Copy out word for word the passage of the article on Hungry Sally & Other Killer Lullabies that opens with the words containing "Hungry Sally & Other Killer Lullabies is" and closes with "a session musician.".

- Text to read:
■ ■ ■ ■ ■
Studio album by Tito & Tarantula
- Released: 1999
- Recorded: Track Record Studios Eraserhead Studios
- Genre: Chicano rock
- Length: 62:06
- Label: Cockroach Records
- Producer: Tito Larriva Julian Mack

Tito & Tarantula chronology
| Tarantism (1997) | Hungry Sally & Other Killer Lullabies (1999) | Little Bitch (2000) |

= Hungry Sally & Other Killer Lullabies =

Hungry Sally & Other Killer Lullabies is the second studio album by Tito & Tarantula, released in 1999. The album was their first to feature drummer Johnny "Vatos" Hernandez, who had been hired as a percussionist shortly after the release of their debut album, Tarantism, replacing Nick Vincent. Hernandez, who previously had played in the new wave band Oingo Boingo, provided a more solid, powerful drumming sound for the band, as opposed to Vincent's highly blues-influenced style. The album also featured the departure of multi-instrumentalist Lyn Bertles, who the band chose not to replace, reducing it to a four-piece. Instead, all the violin and mandolin parts were recorded by session musician Petra Haden. The band later elected to hire Andi Figueroa for the position when they went on tour, who played on their next album, Little Bitch, as a session musician.

AllMusic stated in its review of the album, "Tito and Tarantula stretch out beyond the dark blues idiom they explored to the depths on Tarantism, though tracks like 'Bleeding Roses' are no less dark or moody."
■ ■ ■ ■ ■
- Source material:
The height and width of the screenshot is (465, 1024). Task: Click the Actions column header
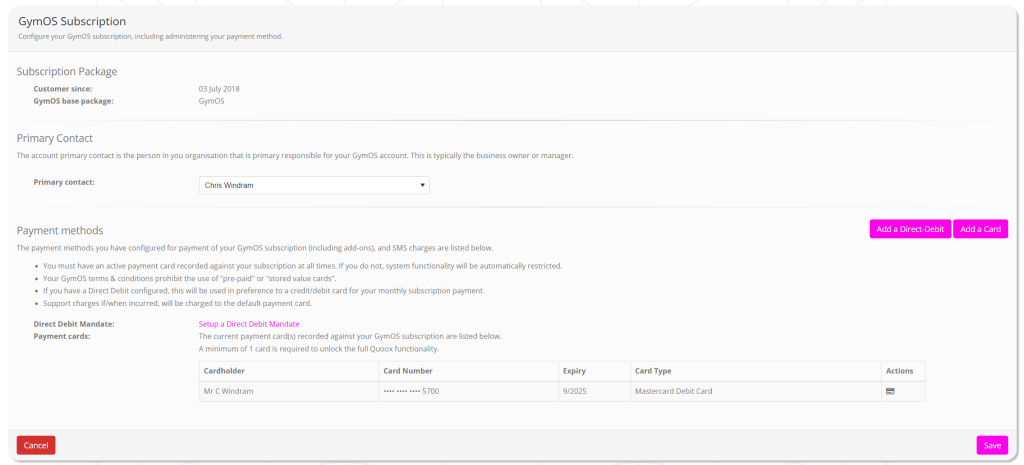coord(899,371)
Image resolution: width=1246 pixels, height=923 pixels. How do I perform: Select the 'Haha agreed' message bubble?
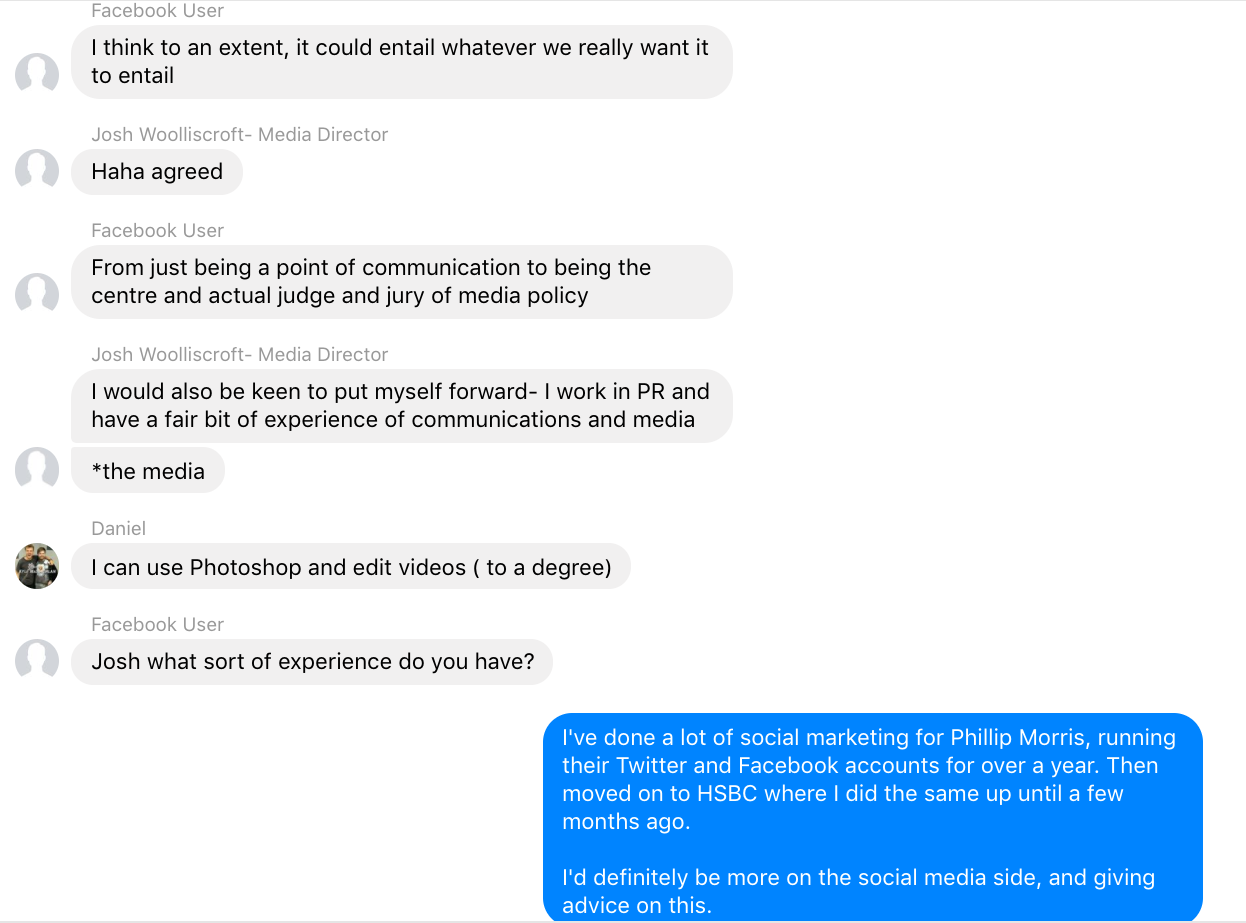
■ ■ ■ ■ ■
- Result for this exercise:
Hungry Sally & Other Killer Lullabies is the second studio album by Tito & Tarantula, released in 1999. The album was their first to feature drummer Johnny "Vatos" Hernandez, who had been hired as a percussionist shortly after the release of their debut album, Tarantism, replacing Nick Vincent. Hernandez, who previously had played in the new wave band Oingo Boingo, provided a more solid, powerful drumming sound for the band, as opposed to Vincent's highly blues-influenced style. The album also featured the departure of multi-instrumentalist Lyn Bertles, who the band chose not to replace, reducing it to a four-piece. Instead, all the violin and mandolin parts were recorded by session musician Petra Haden. The band later elected to hire Andi Figueroa for the position when they went on tour, who played on their next album, Little Bitch, as a session musician.